• TASKS FOR THIS EXERCISE:
1. In the obituary of Philipp Gütlich, where did he do the postdoctoral research stay during which he learned about applications of the Mössbauer effect?
2. Turn the listing, from the line with "You are a computer-use" through the end of the listing, into a Markdown table with the columns Row and Entry. Skip blank lines, and leave the pictures out.

• GIVEN PASSAGE:
((

Philipp Gütlich (1934-2022)
Our IBAME honorary member and former IBAME chair Philipp Gütlich passed away on 9 September 2022 at the age of 88. The international Mössbauer community loses not only an excellent scientist and committed teacher but also a friend and colleague who, with immense dedication, advanced the applications of the Mössbauer effect in a diversity of research fields.
Philipp Gütlich was born in 1934 in Rüsselsheim/Germany. He studied Chemistry at the Technische Hochschule Darmstadt and finished the PhD thesis in 1963. During a postdoctoral research stay in Brookhaven National Laboratory (USA) he became acquainted with possible applications of the Mössbauer effect in solid state research. This formed the basis of the Habilitation thesis Applications of the Mössbauer Effect in Chemistry presented at the University of Darmstadt in 1970. By two articles on the basics and applications of Mössbauer spectroscopy in the didactically oriented journal Chemie in unserer Zeit the method became well-known also in the community of chemists.
In 1972, Philipp Gütlich was appointed to the professorship of Theoretical Inorganic Chemistry at the Technische Hochschule Darmstadt and in 1975 he accepted a full professorship at the Institute of Inorganic Chemistry, University of Mainz.
In Mainz a Mössbauer laboratory was established comprising all specific methods. Mössbauer spectroscopy was applied to different problems of solid-state research also using isotopes other than 57Fe such as 197Au, 119Sn, 193Ir, 151Eu and on-line measurements of 83mKr implanted into Al. 61Ni Mössbauer spectroscopy was also utilised continually. Mainz became one of few places where time-differential Mössbauer emission spectroscopy (TDMES) was developed and used to study after effects of the nuclear decay 57Co → 57Fe in inorganic solids.

))

• RECORDS FOR THE TASK:
((

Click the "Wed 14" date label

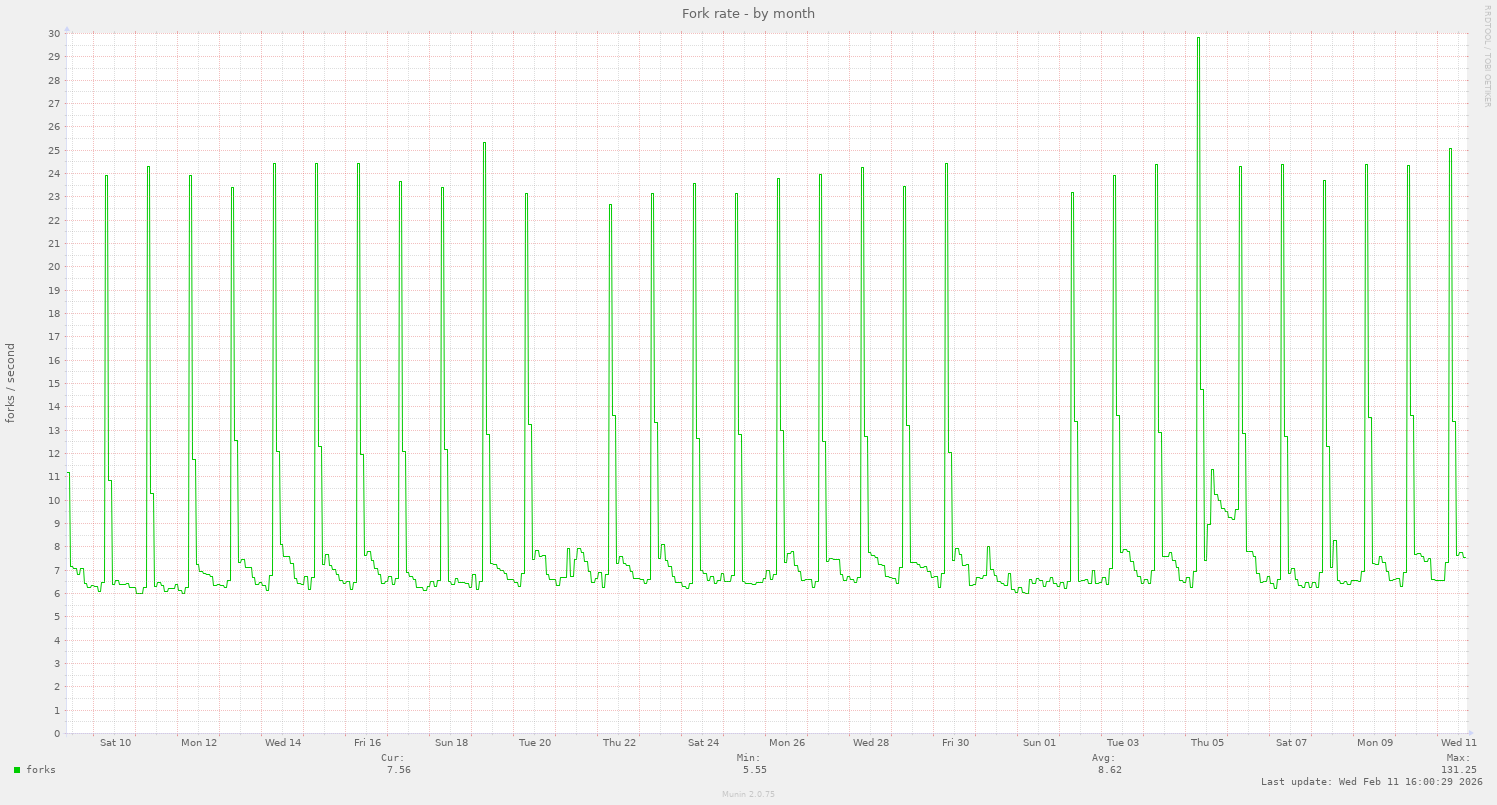pyautogui.click(x=283, y=743)
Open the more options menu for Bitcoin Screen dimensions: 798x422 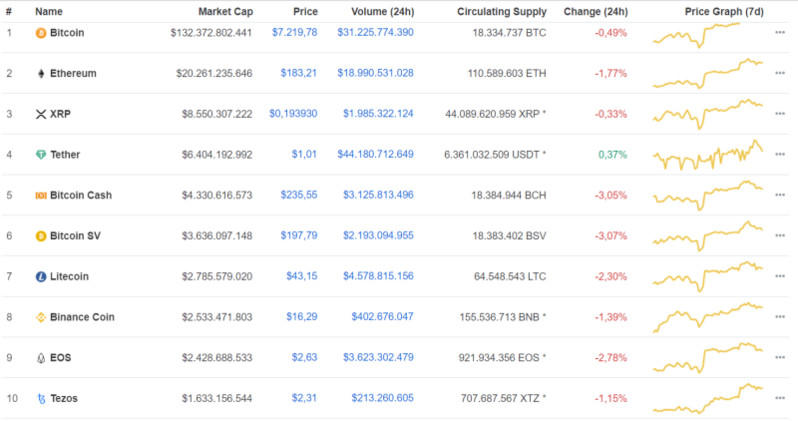point(780,32)
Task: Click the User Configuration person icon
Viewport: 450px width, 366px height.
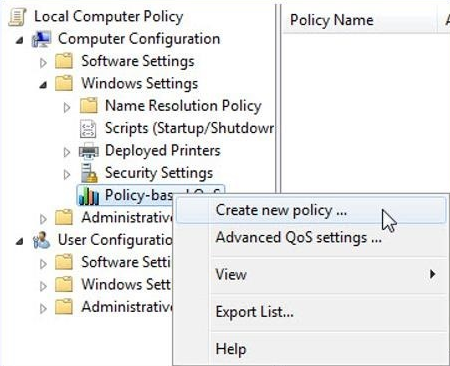Action: 42,240
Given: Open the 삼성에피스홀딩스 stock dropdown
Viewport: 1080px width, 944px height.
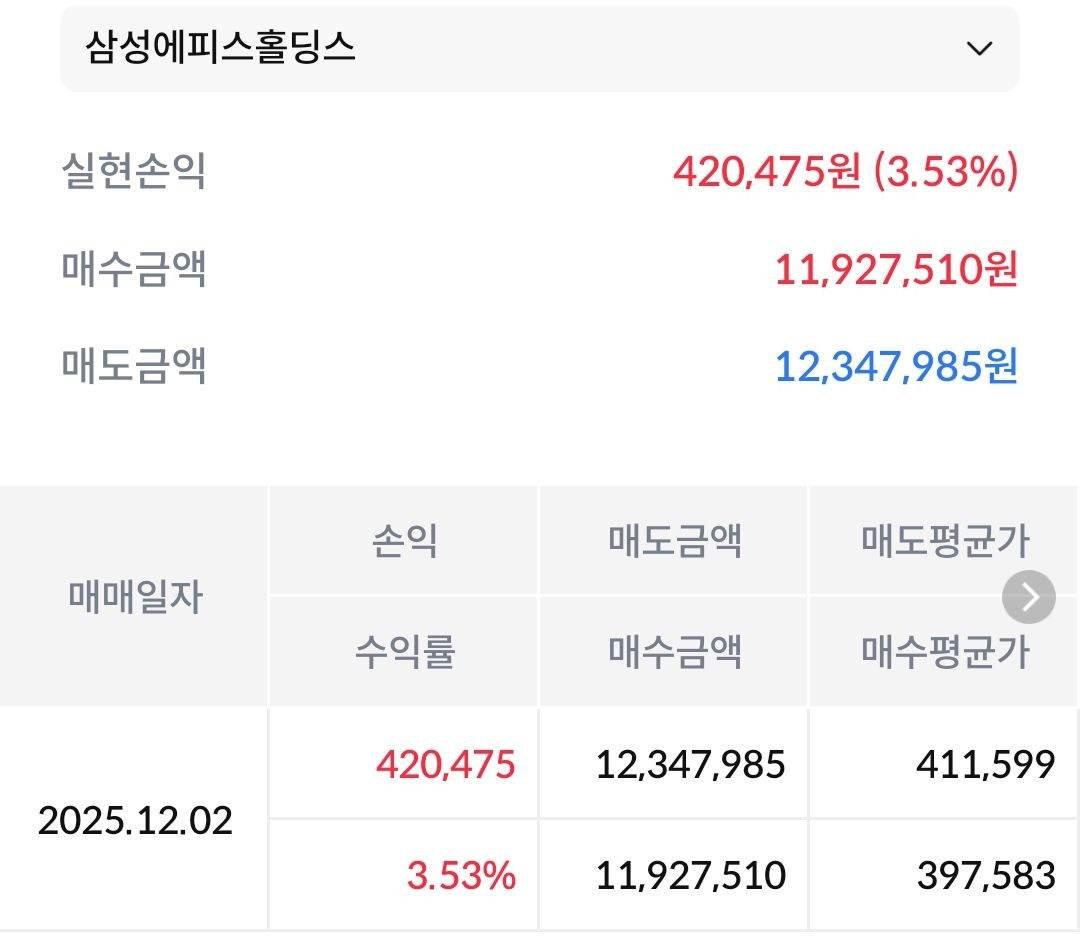Looking at the screenshot, I should tap(539, 48).
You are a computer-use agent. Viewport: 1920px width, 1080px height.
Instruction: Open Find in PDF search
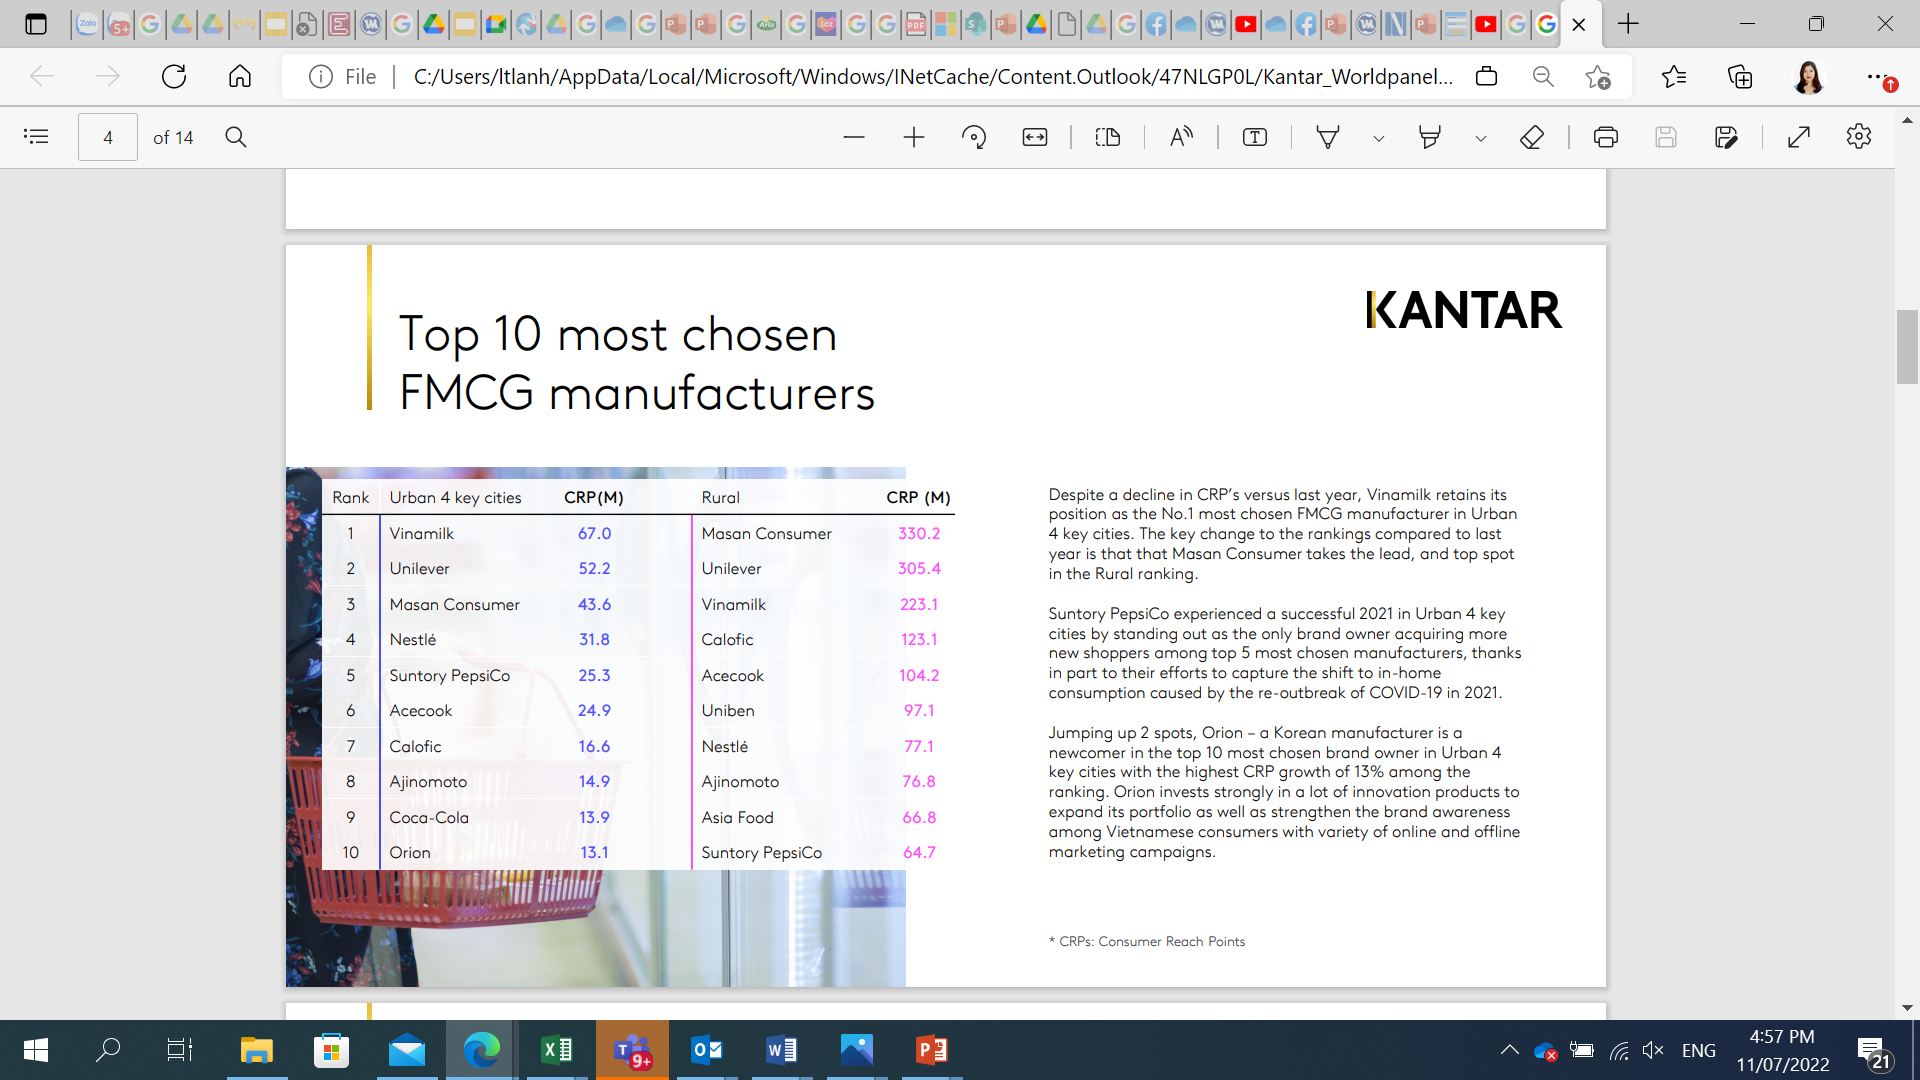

))

• ANSWERS:
1. Brookhaven National Laboratory (USA).

2.
| Row | Entry |
|---|---|
| 1 | You are a computer-use agent. Viewport: 1920px width, 1080px height. |
| 2 | Instruction: Open Find in PDF search |